### Extracted text

Welcome to Chucky’s documentation!¶

This document is for this modified version of Chucky implementation and is also suitable for the original version (developed by Alwin Maier and Fabian Yamaguchi).

Introduction of Chucky¶

Chucky is a missing check vulnerability detection method designed by Fabian Yamaguchi. It statically taints source code and identifies anomalous or missing conditions linked to security-critical objects. Chucky analyzes functions for anomalies. To this end, the usage of symbols used by a function is analyzed by comparing the checks used in conjunction with the symbol with those used in similar functions.

The Implementation¶

This implemetation of Chucky interactive with the database parsed by joern (another tools developed by Fabian et al). After a Robust Parsing by joern, conditions, assignments and API symbols are extracted from every function and all the code information are stored in the graph database as Code Property Graphs including AST,CFG and DDG. Joern use Neo4j to store these information.

There are five step for Chucky to complete the analyze.

######
### Supplied data

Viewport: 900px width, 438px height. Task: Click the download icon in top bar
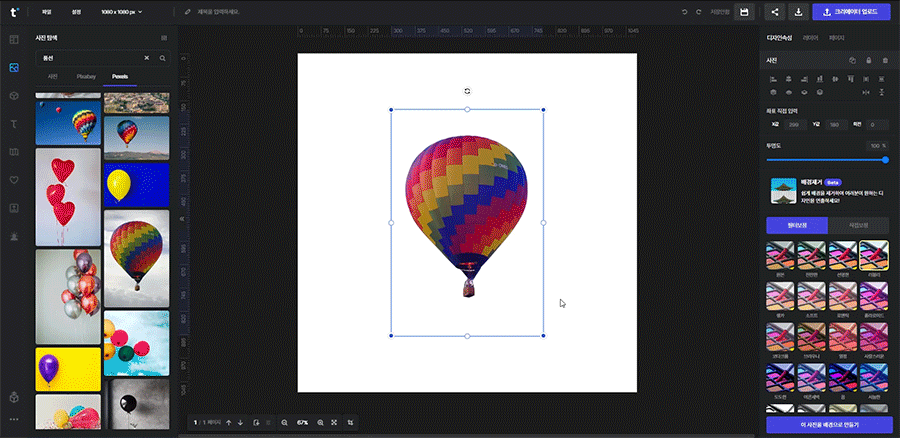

######

### Problem
Answer these from the Chucky documentation page:
1. Who designed Chucky as a missing check vulnerability detection method?
2. What does Joern use to store the code information?
3. How many steps does Chucky take to complete the analysis?
Rely only on the Chucky documentation page, not on the data.

### Result of this task
1. Fabian Yamaguchi
2. Neo4j
3. Five